Old-Style Japanese names of months (旧暦の月名)

Before Japan was restyled along the Western lines in the 19th century, it had enjoyed about three centuries of relatively isolated existence off the easternmost side of Eurasia. Even before that, a strong urge for departing from perceived cultural dependence on China, a great influence on Japan since its early days, had kept cropping up in various circles of Japanese society. Consequently, practically every aspect of Japanese life had evolved deliciously original or creatively reinvented to develop a rather unique flavour. 

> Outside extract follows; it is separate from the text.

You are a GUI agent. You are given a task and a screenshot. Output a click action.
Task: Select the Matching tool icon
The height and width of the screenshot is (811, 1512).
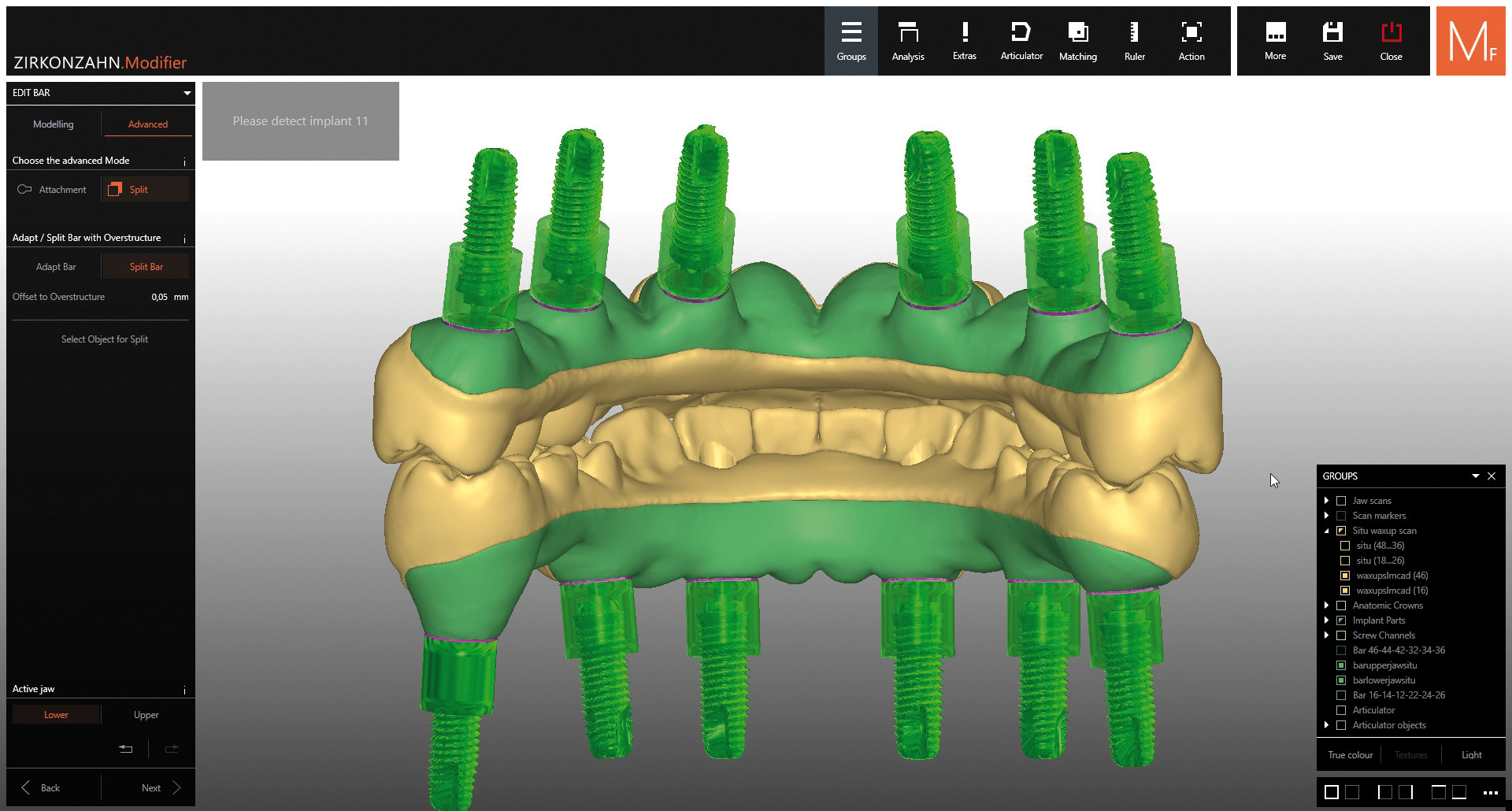(1077, 41)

For example, the latter-day boring names of months – the First month for January, the Second month for February, etc. – were predated by colourful native Japanese (Yamato) names.
I remember listening to a song by Nakajima Miyuki many, many years ago and admiring just how much more powerful and graphic was 嵐明けの如月compared to a mere 寒い二月.
Here’s a list of all old-style Japanese names for months with most widely accepted explanations of their  meanings:
  • 1月/January:睦月(むつき) Mutsuki – the month when families gather to celebrate;
  • 2月/February:如月/更衣(きさらぎ) Kisaragi – the month when winter clothes are changed for spring ones;
  • 3月/March:弥生(やよい)Yayoi – the month when leaves and grass finally become abundant;
  • 4月/April:卯月(うづき)Udzuki – the month when deutzia flowers (u no hana) blossom;
  • 5月/May:皐月/早月(さつき) Satsuki – the month to plant rice;
  • 6月/June:水無月(みなづき) Minadzuki – the month when the tsuyu rains stop;
  • 7月/July:文月(ふみつき/ふづき) Fudzuki – the month of poem-writing for the Tanabata festival;
  • 8月/August:葉月(はづき) Hadzuki – the month when leaves start turning yellow;
  • 9月/September:長月(ながつき)/菊月(きくづき) Nagatsuki/Kikudzuki – the month whe nights start growing longer or the month when chrysanthemums blossom;
  • 10月/October:神無月(かんなづき) Kannadzuki – the month when the first sake of the year is drunk as offering to gods;
  • 11月:霜月(しもつき)Shimotsuki – the month when frost starts appearing;
  • 12月:師走(しわす)/極月(ごくげつ) Shiwasu/Gokugetsu – the month when Buddhist priests are busy running end-of-the-year errands or the final month.